なるほど分かったけれど、やはり割と最近日本でも有名になっているシシカバブにしようということになった。コースはスープ、ホンモス、サラダ、ケバブ、ナンとなっている。また「ホンモスってなんだあ?」ということになった。
「大きな豆。それがペーストの中。でも、ミツライムにはほとんどないですね」
今度はエーデルさんの説明でもよくわからない。
「一般的にはフムスっていわれていますよよ」
拓也さんが補足してくれたけれど、一般的っていわれたってそっちも聞いたことがない。
「ま、出てきて、食べたらわかりますよ」
拓也さんは笑った。
ふと気になったのは、背後のテーブルの中東の人と思われるおじさんが、さっきからしきりに煙を吐いている。

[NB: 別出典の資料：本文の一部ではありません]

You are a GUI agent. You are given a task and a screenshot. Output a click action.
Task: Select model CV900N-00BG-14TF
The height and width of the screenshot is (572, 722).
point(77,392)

たばこを吸っているのかと思ったけれど、明らかにたばことは違う。
アラジンのランプの背が高いものというか燭台というか、かなり大きな入れ物からホースのような管が伸びていて、その管の先を口にくわえて何か吸い込んで、そしてかなり大量の煙を吐いている。煙といっても煙たくはなく、どうも水蒸気に近いようだ。
実は入店したときにいい香りが漂っていると思ったのは、お香とかではなくこの煙だった。甘いミントのような香りだ。
「あれはね」
俺が気にしたので、拓也さんが説明してくれる。
「シーシャといういわば水たばこですよ。都内ではあれが吸える店は、そう多くはない」
普通のたばこよりも長い時間がかかるようだ。たばこ臭くはないので、たばこの煙が苦手な人でもこれなら大丈夫だろうと思う。
そんな異空間になじむまで、少し時間が必要だった。